Our guide told us that there had been no private ownership in communist times and that along with government control came rationing and long food queues.  Churches and mosques were demolished and no religion permitted.  TV and radio were limited to national stations.  A bad era of pyramid selling following the death of Hoxha in 1985 led to social chaos and in 1997 there was civil war. Then there was war with Serbia and Kosovo which had been part of Albania.

There is high unemployment (23%) and we noticed many people just standing around.  Many Albanians work abroad and send or bring back money to Albania.

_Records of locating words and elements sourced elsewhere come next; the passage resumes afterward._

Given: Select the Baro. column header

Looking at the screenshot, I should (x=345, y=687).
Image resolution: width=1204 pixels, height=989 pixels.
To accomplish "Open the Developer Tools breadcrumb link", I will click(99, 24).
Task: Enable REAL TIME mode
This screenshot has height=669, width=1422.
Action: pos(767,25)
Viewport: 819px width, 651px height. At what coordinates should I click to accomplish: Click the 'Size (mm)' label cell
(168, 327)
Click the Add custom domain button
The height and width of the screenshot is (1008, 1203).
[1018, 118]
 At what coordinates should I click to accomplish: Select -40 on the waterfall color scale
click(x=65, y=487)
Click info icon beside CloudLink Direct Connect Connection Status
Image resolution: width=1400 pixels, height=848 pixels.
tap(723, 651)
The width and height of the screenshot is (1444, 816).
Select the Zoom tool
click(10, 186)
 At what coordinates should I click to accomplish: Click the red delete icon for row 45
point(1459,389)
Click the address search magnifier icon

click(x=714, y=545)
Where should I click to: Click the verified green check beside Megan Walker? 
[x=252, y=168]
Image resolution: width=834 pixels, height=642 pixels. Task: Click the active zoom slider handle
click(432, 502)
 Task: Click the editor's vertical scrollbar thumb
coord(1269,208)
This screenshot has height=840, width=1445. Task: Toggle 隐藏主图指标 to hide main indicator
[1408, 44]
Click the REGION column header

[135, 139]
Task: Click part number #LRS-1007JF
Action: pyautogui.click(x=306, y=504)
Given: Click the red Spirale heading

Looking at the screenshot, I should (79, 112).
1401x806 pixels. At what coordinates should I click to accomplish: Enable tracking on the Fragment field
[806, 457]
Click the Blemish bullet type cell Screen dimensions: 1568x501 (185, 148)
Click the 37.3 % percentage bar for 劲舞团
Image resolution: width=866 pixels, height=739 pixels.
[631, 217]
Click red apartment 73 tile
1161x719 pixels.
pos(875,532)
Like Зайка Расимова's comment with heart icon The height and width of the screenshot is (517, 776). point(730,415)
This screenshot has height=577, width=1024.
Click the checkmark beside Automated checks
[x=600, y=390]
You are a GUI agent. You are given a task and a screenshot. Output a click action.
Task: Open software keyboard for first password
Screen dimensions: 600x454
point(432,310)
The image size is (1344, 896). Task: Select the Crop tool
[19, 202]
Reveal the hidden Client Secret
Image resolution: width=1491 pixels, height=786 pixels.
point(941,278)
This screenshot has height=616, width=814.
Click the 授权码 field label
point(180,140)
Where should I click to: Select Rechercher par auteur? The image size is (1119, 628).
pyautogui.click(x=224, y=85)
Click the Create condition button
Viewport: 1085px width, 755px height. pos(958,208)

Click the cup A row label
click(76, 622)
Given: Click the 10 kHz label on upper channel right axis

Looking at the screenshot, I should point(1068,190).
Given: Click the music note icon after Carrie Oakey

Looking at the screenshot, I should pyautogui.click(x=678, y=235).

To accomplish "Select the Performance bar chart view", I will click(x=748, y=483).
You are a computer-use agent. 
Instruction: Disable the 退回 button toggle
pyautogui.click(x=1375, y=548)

As we left the port we were told that 70% of the country is mountainous.  We noticed much quarrying as we headed for the city of Kruje.  There appeared a general sense of disorder.  There are no planning laws and we quickly noticed that a factory might be next to a house, a few cows, a warehouse, a small area of maize and then a shop.  Many times we saw brand new offices next to a few grazing cows.

What traffic laws that may exist are widely ignored.  Our guide told us that Albanians donít like obeying rules Ė a good omen for a future member of the EU!

Our objective in this town of 16,000 was the castle and in particular its museum.  This in fact was excellent.  The castle was able to withstand three major sieges and was very much associated with Skenderbej.

Although roads have been improved in the past 5 years and money has come from the EU there was complete chaos in the centre of town as we returned to the coach, with people double parked in the narrow streets.

We moved on to Tirana on the plain between the mountains and the sea.  This city was much more ordered and modern.  Built by the Ottomans in the 17th century it became the capital in 1920.  There were yet more drab soviet style blocks of flats, although some had recently been painted in bright colours at the instigation of the mayor. It is perhaps ironic that a pyramid shaped building in the centre of the city, built in memory of the dictator now lies derelict and covered in graffiti.  We went to visit this with Glennis, the wife on Discovery's Security Officer.

We had lunched near the pyramid in the Sky Tower in a restaurant on about the 12th floor and served by a tiny lift!  Our trip then concluded with a visit to the museum which our guide took us through quickly, but adequately, our time being short.

An interesting insight into yet another failed communist state of which we have seen quite a number around the world.